Page text =>
A recent report from researchers at Auckland, Duke, and Cornell Universities suggests that companion robots equipped with artificial intelligence (AI) have the potential to address the growing issue of loneliness. Published in the July 12 issue of Science Robotics, the report emphasizes the need for collaboration among governments, policymakers, technologists, and clinicians to establish guidelines related to trust, agency, engagement, and real-world effectiveness.
While acknowledging that having real human connections is currently the best solution, the researchers argue that until society prioritizes social connectedness and eldercare, robots can serve as a valuable solution for the millions of isolated individuals who lack alternatives. The Survey Center on American Life indicates that the number of Americans without close friends has quadrupled since 1990, and similar trends of increased loneliness and social isolation are seen globally. These issues have serious health implications, including heightened risks of mental illness, obesity, dementia, and premature death. The U.S. Surgeon General Vivek H. Murthy, M.D., even suggests that loneliness may be as detrimental to health as smoking cigarettes.

Extracted records =>
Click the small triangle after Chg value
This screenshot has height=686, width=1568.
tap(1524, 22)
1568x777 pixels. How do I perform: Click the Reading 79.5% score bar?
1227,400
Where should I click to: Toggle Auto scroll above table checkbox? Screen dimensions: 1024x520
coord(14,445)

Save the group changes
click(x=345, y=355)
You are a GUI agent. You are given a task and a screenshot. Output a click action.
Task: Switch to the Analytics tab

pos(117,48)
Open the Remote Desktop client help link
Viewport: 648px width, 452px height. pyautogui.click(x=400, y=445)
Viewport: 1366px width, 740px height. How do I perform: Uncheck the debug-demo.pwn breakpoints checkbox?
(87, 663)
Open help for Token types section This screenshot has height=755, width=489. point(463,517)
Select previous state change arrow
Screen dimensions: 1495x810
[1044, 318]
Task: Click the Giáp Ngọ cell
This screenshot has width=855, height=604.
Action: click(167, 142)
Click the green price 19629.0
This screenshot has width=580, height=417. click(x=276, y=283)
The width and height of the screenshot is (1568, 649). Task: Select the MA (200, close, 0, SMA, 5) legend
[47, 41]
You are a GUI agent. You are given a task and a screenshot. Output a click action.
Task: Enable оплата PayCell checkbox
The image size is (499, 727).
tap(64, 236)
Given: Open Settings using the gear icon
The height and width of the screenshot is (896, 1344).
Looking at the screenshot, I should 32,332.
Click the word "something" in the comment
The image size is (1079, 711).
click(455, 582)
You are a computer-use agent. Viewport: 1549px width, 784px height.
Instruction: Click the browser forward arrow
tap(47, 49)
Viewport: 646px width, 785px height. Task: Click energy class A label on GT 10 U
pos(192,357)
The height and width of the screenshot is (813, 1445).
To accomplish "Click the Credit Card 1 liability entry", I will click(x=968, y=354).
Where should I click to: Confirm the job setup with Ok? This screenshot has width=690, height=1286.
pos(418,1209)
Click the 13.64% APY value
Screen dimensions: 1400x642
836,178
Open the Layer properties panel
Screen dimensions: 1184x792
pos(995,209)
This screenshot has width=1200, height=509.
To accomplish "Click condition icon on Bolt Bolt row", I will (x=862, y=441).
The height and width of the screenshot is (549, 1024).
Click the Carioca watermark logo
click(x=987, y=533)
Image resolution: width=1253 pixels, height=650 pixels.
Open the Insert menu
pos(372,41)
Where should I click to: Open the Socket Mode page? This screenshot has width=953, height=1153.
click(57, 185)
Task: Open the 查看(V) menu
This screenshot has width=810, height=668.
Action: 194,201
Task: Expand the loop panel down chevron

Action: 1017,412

Exercise details =>
Please retype the whole article about AI companion robots and loneliness, word for word and unchanged.

Answer to the problem =>
A recent report from researchers at Auckland, Duke, and Cornell Universities suggests that companion robots equipped with artificial intelligence (AI) have the potential to address the growing issue of loneliness. Published in the July 12 issue of Science Robotics, the report emphasizes the need for collaboration among governments, policymakers, technologists, and clinicians to establish guidelines related to trust, agency, engagement, and real-world effectiveness.
While acknowledging that having real human connections is currently the best solution, the researchers argue that until society prioritizes social connectedness and eldercare, robots can serve as a valuable solution for the millions of isolated individuals who lack alternatives. The Survey Center on American Life indicates that the number of Americans without close friends has quadrupled since 1990, and similar trends of increased loneliness and social isolation are seen globally. These issues have serious health implications, including heightened risks of mental illness, obesity, dementia, and premature death. The U.S. Surgeon General Vivek H. Murthy, M.D., even suggests that loneliness may be as detrimental to health as smoking cigarettes.